In 2014, the Parliament of Uganda enacted HIV and Aids Prevention and Control Act which criminalises people who intentionally infect others with HIV/AIDS. However UGANET has always stood up against some provisions of the law contending that section 18 (e) that authorises a medical practitioner to reveal HIV results to any other person with whom an HIV infected person is in close contact, including sexual partner, infringes on client’s rights to privacy.

Prior to petitioning of Constitutional Court challenging sections of the Act, Dora Musinguzi Kiconco, the Executive Director of UGANET says Section 41 on attempted transmission of HIV and Section 43 on intentional transmission of HIV should be repealed in favour of Section 171 of the Penal Code Act.

UGANET says the two sections above have instilled fear in both women and men and that many of them now fear going for HIV testing due to the fact the law could catch with them, yet HIV testing is an entry point to accessing other HIV prevention services.

According to the spokesperson of Uganda AIDS Commission (UAC) Mr. Reuben Twinomujuni, Uganda is on the list of top countries with the highest HIV prevalence with 1.32 million people currently living with the virus and of these only one million is on antiretroviral (ARVs). In 2016, he said, 1.5 million people estimated to be living with HIV.

He says that with various measures such as condoms, laws against HIV, zero new HIV/ Aids infections, zero aids related deaths, and stigma and discrimination will be registered by 2030 according to government’s strategic plan on HIV/ AIDS.

World AIDS Day Celebrations for Uganda will be held in Manafwa District as HIV and Aids Prevention and Control Act bites. Already sections 41 and 43 have helped authorities remand innocent people in various detention facilities.

Speaking to Assistant Commissioner Health Services in Uganda Prisons, Dr James Kisambu, said prisons continue to receive remanded suspects of HIV transmission. He however declined to avail statistics though he said suspects and convicts are screened and put on medication if found HIV positive.

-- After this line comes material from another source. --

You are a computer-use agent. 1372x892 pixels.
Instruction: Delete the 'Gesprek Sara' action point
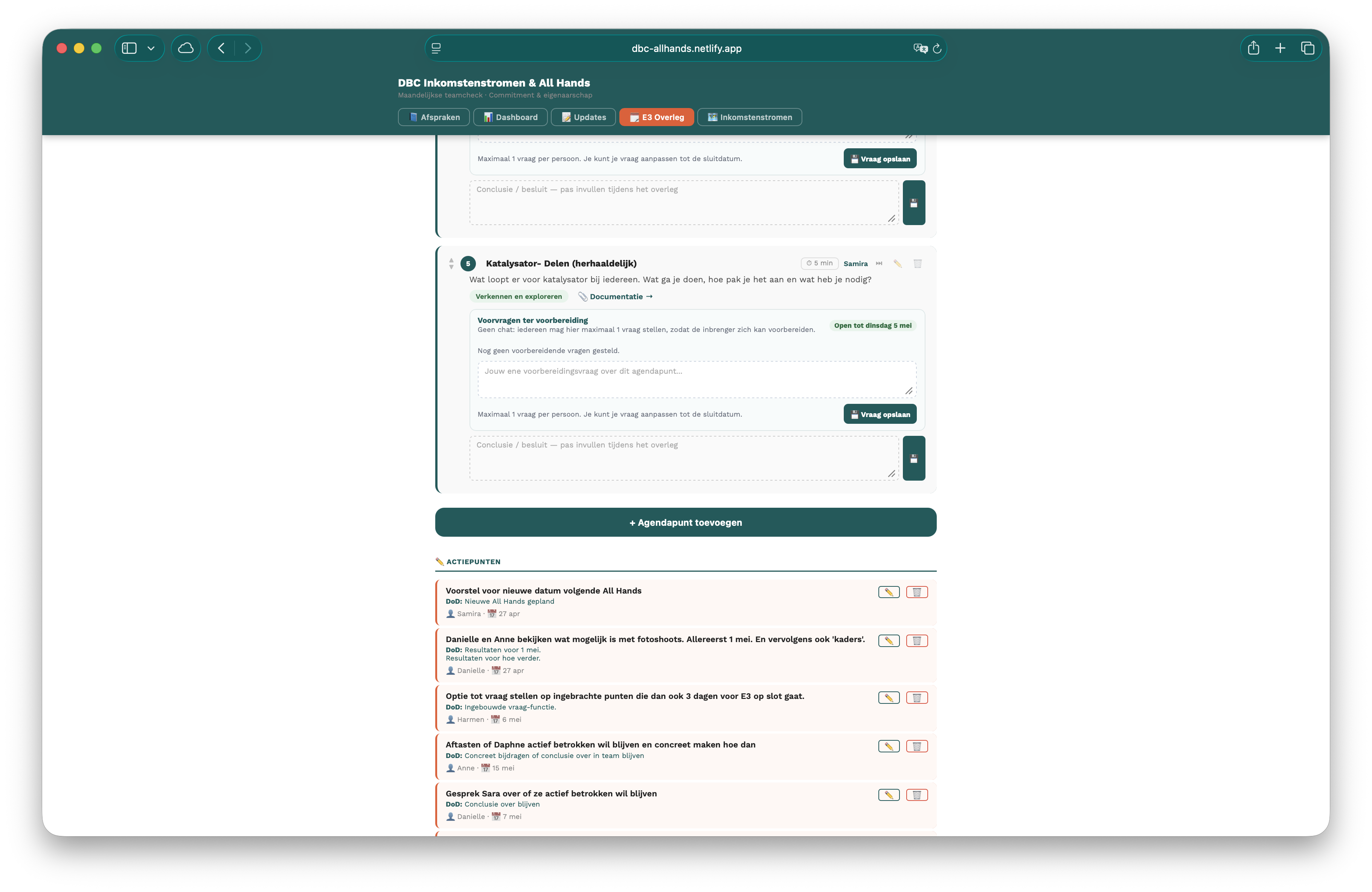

Under directly observed therapy (DOT) that is monitored by inmate volunteers, the process is said to have increased stigma in prison community since other prisoners get to know their status in the long run. “What we do is monitoring to see if they have taken their medicine,” he said.

“We rarely witness cases of HIV transmission at police, some people come in and such cases are resolved through negotiations,” said Deputy Police Spokesperson Patrick Onyango, adding that unlike in one case where a female suspect was labelled as a murderer by the local media, cases are now handled with confidentiality to minimize effects of stigmatization of suspects with HIV.

He said upon conducting thorough investigations, some suspects are found innocent and it is hard for doctors to determine who first contracted HIV due to lack of evidence. “Such issues are so complicated, so we normally go for negotiations, counselling and linking them to medical facilities for antiretroviral treatment,” Onyango said.

According to Edwin J B Bernard, a global coordinator of HIV Justice Network, among the thousands of the known prosecutions, cases where it was proven beyond reasonable doubt that an individual planned or wanted to infect another with HIV are unusual and extremely rare.

He says that the application of Criminal Law should be rejected by legislators, prosecutors and judges, In particular, he says, it should not be applied to cases where there is no significant risk of transmission.

The Joint United Nations Programme on HIV/AIDS (UNAIDS) has however urged the Ugandan government to limit criminalization to cases of intentional transmission where a person acts with the intent to transmit HIV/AIDS.